Em uma política de privacidade, os direitos dos visitantes podem constar da seguinte forma:
Em conformidade à LGPD, você é o titular de seus dados pessoais por nós processados, e por isso tem os seguintes direitos, listados no artigo 18: direito à informação, direito à retificação, direito de anonimização, direito de eliminação, direito à portabilidade, direito de rejeitar a coleta, direito de retirar o consentimento a qualquer tempo, assim como direito de apresentar queixa às autoridades.
Dados pessoais com coleta obrigatória
Em alguns casos, sites podem coletar dados pessoais de seus usuários, mesmo sem seu consentimento. O fornecimento de dados pessoais é obrigatório, por exemplo, para fechamento ou execução de um contrato. Nestes casos ocorre o oposto: o serviço não poderá ser prestado, caso o usuário se recuse a fornecer informações sobre ele. Em uma política de privacidade, o assunto pode ser tratado da seguinte forma:
A coleta de seus dados pessoais é indispensável para a conclusão de um contrato e para o cumprimento de obrigações e serviços contratuais. Se você não nos fornecer as informações solicitadas, não será possível o fechamento do contrato nem a prestação de serviços contratuais.
Todo site que opera hoje no Brasil deve se atentar à Lei Geral de Proteção de Dados Pessoais (LGPD), uma vez que, salvo exceções, ela exige que dados pessoais só sejam coletados mediante consentimento de visitantes e consumidores.
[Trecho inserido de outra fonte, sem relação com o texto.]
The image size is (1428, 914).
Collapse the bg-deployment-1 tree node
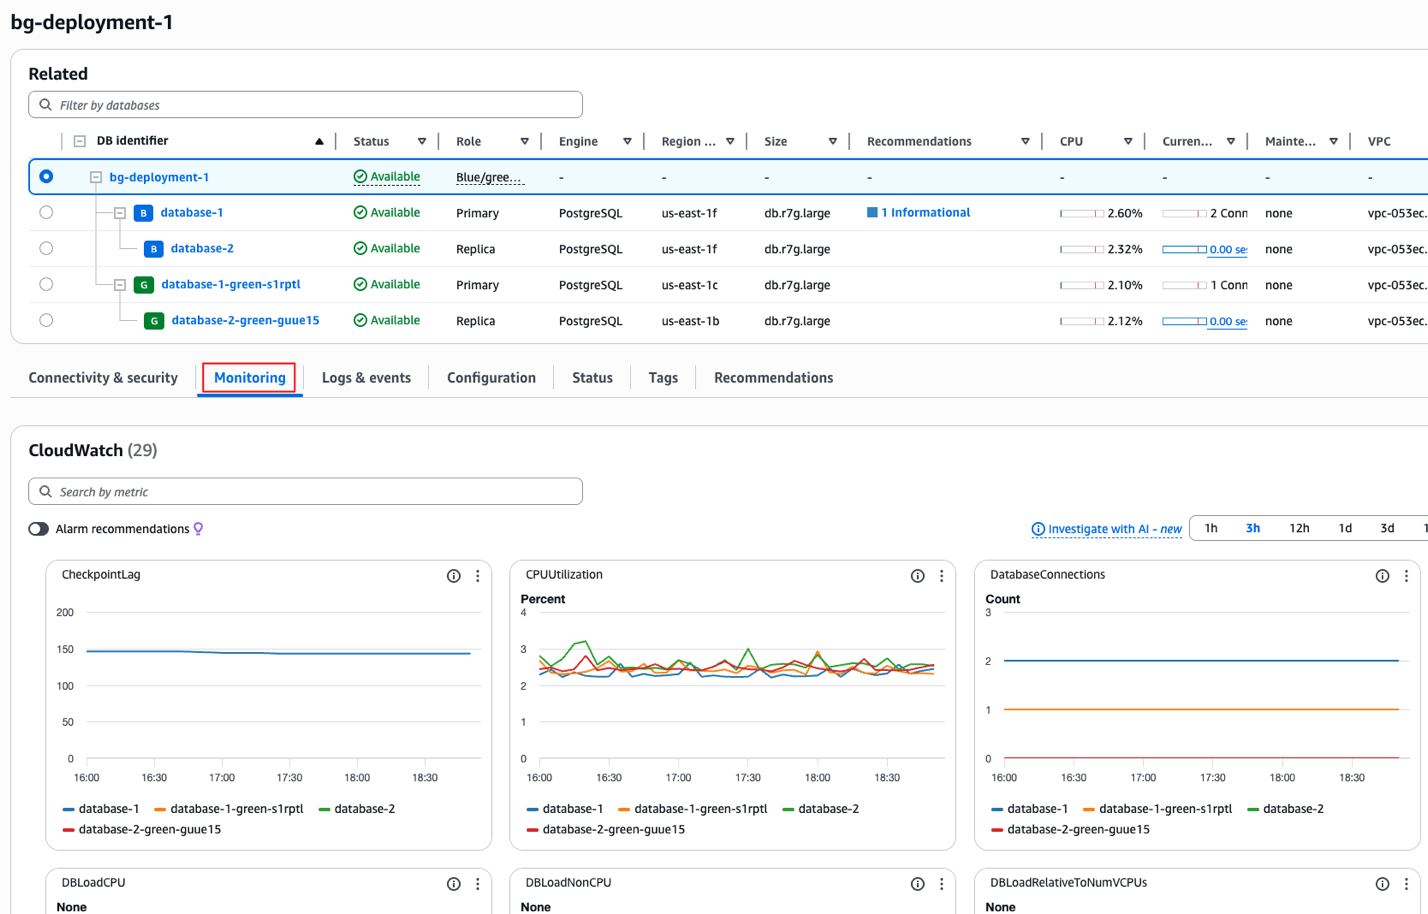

Além de recolherem o consentimento, sites devem adotar e publicizar sua política de privacidade, que justifica e detalha como é feita a coleta, o processamento e o armazenamento de dados pessoais.
Deve constar, em uma política de privacidade, trechos que explicitam os dados coletados, assim como a finalidade da coleta. Operadores de site devem dar atenção especial aos cookies e ao possível compartilhamento de dados de seus usuários com terceiros, como com ferramentas de análise de performance, de serviços de publicidade e botões que encaminham às mídias sociais.
A não obediência à norma pode acarretar sanções, que variam do bloqueio temporário dos dados em desconformidade a multas, que podem chegar a 2% do faturamento da empresa ou a até R$ 50 milhões.
Lembre-se que a política de privacidade não só resguarda o direito dos usuários à privacidade de seus dados, como também protege a sua empresa. Seguindo a legislação, você transmite muito mais confiabilidade. Além disso, o cumprimento à regra evita problemas judiciais.